**What you should do**
Every line in the data below that includes "computer" belongs in the answer, copied as it stands.

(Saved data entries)
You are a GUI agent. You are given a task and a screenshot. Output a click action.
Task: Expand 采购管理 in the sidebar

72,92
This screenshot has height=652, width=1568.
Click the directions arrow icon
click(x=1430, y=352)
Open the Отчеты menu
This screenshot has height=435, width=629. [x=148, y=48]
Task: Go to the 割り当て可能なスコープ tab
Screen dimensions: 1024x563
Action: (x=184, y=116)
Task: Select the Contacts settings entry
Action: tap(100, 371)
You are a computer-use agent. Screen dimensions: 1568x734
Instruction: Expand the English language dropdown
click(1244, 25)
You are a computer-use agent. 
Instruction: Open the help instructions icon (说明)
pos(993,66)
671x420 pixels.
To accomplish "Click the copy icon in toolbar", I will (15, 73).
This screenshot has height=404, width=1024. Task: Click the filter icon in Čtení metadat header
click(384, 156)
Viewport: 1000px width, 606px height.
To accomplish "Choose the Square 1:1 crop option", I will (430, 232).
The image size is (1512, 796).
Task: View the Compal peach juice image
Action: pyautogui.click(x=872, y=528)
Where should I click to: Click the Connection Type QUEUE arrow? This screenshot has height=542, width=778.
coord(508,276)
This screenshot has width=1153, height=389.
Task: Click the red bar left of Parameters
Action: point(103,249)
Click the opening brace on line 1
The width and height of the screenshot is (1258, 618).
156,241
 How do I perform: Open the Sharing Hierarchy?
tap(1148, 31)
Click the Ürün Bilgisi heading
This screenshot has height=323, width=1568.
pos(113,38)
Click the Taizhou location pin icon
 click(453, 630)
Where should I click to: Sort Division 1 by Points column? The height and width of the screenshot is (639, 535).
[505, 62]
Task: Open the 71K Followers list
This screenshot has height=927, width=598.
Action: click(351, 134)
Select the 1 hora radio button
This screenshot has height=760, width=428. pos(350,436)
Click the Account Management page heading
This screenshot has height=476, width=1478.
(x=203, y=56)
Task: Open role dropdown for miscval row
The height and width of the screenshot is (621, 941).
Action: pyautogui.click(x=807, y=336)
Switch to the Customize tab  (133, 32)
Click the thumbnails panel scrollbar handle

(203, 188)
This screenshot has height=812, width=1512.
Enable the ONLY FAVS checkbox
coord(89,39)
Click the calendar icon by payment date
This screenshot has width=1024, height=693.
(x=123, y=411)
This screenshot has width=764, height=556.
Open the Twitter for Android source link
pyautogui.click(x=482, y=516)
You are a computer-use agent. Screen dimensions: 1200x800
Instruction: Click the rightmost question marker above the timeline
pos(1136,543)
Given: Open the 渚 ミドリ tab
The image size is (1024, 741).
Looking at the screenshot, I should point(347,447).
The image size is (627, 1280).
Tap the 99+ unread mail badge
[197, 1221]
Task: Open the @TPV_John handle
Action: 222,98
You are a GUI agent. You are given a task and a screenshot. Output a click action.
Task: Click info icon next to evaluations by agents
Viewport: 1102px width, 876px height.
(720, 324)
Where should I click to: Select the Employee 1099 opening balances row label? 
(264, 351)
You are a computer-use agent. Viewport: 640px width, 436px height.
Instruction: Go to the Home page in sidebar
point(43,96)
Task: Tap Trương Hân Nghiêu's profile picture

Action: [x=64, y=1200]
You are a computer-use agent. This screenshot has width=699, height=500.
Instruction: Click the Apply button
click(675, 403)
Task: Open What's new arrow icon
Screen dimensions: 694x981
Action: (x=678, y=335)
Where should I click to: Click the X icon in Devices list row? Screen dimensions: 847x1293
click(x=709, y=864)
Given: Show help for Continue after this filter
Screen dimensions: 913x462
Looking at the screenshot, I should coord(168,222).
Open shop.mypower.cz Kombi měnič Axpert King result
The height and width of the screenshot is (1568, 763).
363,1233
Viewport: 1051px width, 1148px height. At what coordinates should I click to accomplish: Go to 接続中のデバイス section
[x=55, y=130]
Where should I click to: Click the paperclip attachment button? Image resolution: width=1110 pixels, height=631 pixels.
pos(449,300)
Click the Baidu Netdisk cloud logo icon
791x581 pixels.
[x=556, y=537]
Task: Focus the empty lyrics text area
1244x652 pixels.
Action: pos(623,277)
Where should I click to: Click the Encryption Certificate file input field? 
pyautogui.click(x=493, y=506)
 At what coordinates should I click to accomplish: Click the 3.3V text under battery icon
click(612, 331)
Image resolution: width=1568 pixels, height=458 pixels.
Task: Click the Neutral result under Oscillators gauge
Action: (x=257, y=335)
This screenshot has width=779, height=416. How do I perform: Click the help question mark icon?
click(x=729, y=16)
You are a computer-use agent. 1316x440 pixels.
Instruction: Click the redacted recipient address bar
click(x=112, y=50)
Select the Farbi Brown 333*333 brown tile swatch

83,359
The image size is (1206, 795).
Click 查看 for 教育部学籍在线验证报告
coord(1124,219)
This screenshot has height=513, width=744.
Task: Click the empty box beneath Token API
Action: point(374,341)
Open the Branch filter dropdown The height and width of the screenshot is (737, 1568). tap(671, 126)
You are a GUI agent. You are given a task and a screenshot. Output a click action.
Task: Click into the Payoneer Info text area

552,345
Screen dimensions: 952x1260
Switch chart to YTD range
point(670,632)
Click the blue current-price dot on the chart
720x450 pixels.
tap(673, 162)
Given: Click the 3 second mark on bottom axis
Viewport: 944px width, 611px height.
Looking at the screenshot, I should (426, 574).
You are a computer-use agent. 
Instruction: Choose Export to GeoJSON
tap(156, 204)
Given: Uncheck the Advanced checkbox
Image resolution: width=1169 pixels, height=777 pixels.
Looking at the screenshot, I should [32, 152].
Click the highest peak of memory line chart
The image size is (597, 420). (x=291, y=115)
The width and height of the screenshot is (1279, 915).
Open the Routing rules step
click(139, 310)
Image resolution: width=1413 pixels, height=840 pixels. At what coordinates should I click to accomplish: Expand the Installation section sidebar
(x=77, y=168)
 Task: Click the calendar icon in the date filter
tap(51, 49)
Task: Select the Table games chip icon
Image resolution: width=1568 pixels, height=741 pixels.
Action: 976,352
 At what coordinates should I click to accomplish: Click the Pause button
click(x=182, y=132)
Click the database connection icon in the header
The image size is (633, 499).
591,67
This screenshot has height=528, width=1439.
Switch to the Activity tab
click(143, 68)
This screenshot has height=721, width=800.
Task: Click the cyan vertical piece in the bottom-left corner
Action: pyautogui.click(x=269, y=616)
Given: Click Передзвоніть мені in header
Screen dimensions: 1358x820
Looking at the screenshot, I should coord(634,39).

**Reply**
You are a computer-use agent. Screen dimensions: 1568x734
You are a computer-use agent. 
You are a computer-use agent. Screen dimensions: 1200x800
You are a computer-use agent. Viewport: 640px width, 436px height.
You are a computer-use agent. This screenshot has width=699, height=500.
You are a computer-use agent. 1316x440 pixels.
You are a computer-use agent. 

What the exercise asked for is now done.